The only completed clinical trials of myocardial gene therapy to date have been of proangiogenic factors, and as already discussed, the outcomes of these studies have been less than impressive. However myocardial gene therapy has recently become the focus of renewed interest due to the initiation of clinical studies using an AAV vector for the treatment of heart failure. Two excellent recent reviews discuss this field in more detail [24,159]. Briefly, the SERCA2a gene encodes for the sarcoplasmic reticulum calcium^{ATPase pump which transfers cytoplasmic calcium back into the sarcoplasmic reticulum during cardiomyocyte relaxation.
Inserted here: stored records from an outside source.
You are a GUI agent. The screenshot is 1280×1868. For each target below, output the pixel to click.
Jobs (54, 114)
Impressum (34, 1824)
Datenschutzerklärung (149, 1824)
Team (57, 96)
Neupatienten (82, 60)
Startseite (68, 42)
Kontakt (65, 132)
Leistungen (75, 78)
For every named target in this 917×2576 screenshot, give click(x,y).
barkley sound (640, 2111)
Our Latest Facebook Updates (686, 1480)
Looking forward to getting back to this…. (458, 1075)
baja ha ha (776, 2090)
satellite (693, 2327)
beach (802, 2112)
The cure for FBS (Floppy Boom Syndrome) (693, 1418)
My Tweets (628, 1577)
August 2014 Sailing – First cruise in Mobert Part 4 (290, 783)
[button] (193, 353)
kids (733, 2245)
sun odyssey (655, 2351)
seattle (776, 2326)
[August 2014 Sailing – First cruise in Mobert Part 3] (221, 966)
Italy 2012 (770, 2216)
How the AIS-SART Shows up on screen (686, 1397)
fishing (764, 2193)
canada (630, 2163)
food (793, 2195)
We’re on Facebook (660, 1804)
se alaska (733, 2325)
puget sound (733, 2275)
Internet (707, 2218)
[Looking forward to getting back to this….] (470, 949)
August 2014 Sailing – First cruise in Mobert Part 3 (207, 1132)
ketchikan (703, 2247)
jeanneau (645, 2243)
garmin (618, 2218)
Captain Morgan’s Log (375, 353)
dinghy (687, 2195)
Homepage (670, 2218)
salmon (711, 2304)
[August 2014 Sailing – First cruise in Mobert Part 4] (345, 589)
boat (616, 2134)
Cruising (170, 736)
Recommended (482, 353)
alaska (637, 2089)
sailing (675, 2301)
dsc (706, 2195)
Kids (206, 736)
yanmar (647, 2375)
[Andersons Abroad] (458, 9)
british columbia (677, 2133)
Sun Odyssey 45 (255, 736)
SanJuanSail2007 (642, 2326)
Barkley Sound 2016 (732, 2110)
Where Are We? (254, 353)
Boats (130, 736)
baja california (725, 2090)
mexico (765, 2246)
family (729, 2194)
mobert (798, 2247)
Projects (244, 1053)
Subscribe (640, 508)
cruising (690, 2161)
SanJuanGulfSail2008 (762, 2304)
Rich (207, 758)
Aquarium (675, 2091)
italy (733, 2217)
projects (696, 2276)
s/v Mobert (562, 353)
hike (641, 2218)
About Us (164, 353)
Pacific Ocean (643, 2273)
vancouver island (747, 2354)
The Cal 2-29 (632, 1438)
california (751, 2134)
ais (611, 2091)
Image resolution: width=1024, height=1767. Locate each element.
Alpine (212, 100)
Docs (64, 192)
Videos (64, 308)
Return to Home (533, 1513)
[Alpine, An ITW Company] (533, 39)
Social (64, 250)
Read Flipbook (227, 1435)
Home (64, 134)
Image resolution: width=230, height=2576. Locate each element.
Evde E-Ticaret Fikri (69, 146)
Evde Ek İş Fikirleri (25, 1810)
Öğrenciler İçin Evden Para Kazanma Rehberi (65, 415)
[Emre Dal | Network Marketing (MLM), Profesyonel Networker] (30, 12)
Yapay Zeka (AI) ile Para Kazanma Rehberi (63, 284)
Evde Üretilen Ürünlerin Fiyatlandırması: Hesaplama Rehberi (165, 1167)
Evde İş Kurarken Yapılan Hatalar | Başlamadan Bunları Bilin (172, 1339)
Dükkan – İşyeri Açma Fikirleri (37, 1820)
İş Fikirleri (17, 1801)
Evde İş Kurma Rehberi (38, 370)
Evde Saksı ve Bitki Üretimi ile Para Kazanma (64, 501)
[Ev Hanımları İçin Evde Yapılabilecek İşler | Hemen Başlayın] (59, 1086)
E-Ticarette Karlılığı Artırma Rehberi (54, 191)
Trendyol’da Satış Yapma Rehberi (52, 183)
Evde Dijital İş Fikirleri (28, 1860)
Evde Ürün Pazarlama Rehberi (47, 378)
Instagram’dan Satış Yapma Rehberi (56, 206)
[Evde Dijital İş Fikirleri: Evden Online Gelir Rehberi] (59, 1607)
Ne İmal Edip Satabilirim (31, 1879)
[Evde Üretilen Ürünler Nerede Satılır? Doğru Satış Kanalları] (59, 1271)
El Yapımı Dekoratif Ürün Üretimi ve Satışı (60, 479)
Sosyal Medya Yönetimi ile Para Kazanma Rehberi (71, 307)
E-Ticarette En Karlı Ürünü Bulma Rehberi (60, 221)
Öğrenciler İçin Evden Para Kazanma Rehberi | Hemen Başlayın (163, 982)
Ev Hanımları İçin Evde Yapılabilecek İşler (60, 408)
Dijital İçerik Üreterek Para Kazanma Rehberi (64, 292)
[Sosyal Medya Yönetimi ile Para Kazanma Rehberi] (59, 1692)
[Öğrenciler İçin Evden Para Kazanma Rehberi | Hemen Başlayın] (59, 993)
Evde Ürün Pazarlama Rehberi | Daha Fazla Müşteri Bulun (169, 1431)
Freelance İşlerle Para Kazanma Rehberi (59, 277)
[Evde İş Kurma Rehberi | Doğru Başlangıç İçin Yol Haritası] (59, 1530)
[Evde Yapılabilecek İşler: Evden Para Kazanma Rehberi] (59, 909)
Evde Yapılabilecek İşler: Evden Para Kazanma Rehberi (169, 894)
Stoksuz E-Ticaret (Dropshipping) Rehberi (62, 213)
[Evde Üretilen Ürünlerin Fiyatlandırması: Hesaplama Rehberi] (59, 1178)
A decrease in activity of SERCA2a and subsequent impaired calcium reuptake has been shown to be present in human heart failure [160] and animal models have demonstrated that transgene expression of SERCA2a using viral vectors (adenovirus and AAV) can improve left ventricular function [161]. As a result of promising preclinical data, two studies of gene therapy in heart failure have received approval using AAV vectors containing the human CMV promoter and the SERCA2a transgene. The CUPID study is a phase 1/2 placebo-controlled clinical trial and randomised patients with severe heart failure of either ischaemic or non-ischaemic aetiology to receive either a ten minute intracoronary infusion of AAV1-CMV-SERCA2a or placebo. The study has finished recruitment and preliminary results are expected in 2010 [162] . A second study in the UK is investigating gene delivery of the same transgene using a different AAV serotype (AAV6-CMV-SERCA2a) in patients with end-stage heart failure who have already undergone left ventricular assist device (LVAD) implantation. This trial has received approval and is due to commence recruitment in early 2010 (http://clinicaltrials.gov/ct2/show/NCT00534703).}

It is expected that these studies will provide important information on both the suitability of AAV as a vector and whether SERCA2a is a beneficial transgene in human heart failure. Although the results are eagerly awaited there are several reasons to be cautious. The vectors chosen for these studies may not be the optimal vectors for myocardial gene delivery; as discussed earlier, the AAV8 and AAV9 serotypes have been shown to exhibit greater myocardial tropism than the AAV1 and AAV6 serotypes, and the human CMV promoter, whilst efficacious in cardiomyocytes, runs the risk of being rendered quiescent in the long-term as a consequence of DNA methylation. There are also some safety concerns with the use of SERCA2a. Overexpression of SERCA2a in rat myocardium leads to an increased rate of fatal arrhythmia [163] and for this reason all patients in the CUPID trial are required to have an implantable cardiac defibrillator prior to enrolment. Still, this is a therapeutic area where there is a great (and growing) clinical need and it represents one of the cardiovascular targets where gene therapy can hope to offer something entirely new, although it is important not to pin too many hopes on a successful outcome in what is effectively the first therapeutic iteration in this area.